> _WHAT TO DO_: A verbatim copy of the lines starting at the one with "Task: Save the current Auto Green settings" and ending at the last line below is required; include nothing else.

Recorded data
• • •

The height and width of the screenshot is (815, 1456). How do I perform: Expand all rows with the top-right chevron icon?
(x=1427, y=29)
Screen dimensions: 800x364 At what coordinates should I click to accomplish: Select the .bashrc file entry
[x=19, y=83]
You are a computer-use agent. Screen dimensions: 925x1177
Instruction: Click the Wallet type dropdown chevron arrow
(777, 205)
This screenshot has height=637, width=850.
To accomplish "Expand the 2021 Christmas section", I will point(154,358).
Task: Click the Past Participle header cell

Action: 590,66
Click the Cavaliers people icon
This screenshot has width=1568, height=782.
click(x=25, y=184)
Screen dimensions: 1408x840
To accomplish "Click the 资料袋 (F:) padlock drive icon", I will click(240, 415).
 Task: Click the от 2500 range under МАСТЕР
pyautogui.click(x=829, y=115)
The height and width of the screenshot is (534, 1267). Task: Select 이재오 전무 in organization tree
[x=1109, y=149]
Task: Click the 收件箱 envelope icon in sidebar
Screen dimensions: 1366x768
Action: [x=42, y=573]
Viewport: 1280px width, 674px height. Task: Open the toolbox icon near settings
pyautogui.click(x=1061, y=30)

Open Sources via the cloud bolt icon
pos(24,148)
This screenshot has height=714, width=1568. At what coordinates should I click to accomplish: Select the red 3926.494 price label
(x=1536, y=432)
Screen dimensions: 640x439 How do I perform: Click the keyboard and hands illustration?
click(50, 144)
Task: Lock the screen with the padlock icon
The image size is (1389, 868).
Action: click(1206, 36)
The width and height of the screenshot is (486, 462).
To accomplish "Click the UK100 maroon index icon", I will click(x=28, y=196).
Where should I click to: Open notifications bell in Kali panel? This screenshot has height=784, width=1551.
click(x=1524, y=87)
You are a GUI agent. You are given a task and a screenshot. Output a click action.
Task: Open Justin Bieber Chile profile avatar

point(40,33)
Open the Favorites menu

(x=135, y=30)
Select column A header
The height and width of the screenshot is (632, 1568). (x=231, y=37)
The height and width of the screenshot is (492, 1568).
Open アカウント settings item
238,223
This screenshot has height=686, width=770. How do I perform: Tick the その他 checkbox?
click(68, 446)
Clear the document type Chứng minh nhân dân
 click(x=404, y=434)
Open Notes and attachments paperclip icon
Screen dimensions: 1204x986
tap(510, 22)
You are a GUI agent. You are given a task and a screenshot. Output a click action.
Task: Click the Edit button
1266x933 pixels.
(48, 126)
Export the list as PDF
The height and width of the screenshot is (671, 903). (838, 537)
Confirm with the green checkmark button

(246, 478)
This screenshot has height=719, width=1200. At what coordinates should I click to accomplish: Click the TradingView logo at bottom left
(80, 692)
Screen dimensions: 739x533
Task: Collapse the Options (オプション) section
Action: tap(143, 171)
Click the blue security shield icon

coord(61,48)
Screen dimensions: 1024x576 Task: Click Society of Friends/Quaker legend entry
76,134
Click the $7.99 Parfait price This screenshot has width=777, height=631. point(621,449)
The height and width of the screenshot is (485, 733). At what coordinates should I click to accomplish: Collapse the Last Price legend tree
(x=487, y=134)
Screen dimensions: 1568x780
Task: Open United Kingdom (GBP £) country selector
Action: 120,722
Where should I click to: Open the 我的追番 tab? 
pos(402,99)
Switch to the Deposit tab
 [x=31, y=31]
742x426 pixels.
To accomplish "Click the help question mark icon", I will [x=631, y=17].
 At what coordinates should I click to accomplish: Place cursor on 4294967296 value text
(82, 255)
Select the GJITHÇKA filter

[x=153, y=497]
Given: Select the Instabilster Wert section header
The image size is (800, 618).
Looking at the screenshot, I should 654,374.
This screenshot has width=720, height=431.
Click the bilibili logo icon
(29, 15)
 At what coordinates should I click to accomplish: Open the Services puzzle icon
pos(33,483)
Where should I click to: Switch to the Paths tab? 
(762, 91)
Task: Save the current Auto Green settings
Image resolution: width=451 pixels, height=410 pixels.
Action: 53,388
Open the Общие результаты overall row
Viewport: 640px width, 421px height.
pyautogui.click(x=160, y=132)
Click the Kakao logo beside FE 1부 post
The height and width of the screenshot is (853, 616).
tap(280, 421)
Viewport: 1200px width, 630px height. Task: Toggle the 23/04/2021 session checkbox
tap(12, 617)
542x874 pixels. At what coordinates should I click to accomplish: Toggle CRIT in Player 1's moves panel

• • •

> _EXPECTED OUTPUT_:
Task: Save the current Auto Green settings
Image resolution: width=451 pixels, height=410 pixels.
Action: 53,388
Open the Общие результаты overall row
Viewport: 640px width, 421px height.
pyautogui.click(x=160, y=132)
Click the Kakao logo beside FE 1부 post
The height and width of the screenshot is (853, 616).
tap(280, 421)
Viewport: 1200px width, 630px height. Task: Toggle the 23/04/2021 session checkbox
tap(12, 617)
542x874 pixels. At what coordinates should I click to accomplish: Toggle CRIT in Player 1's moves panel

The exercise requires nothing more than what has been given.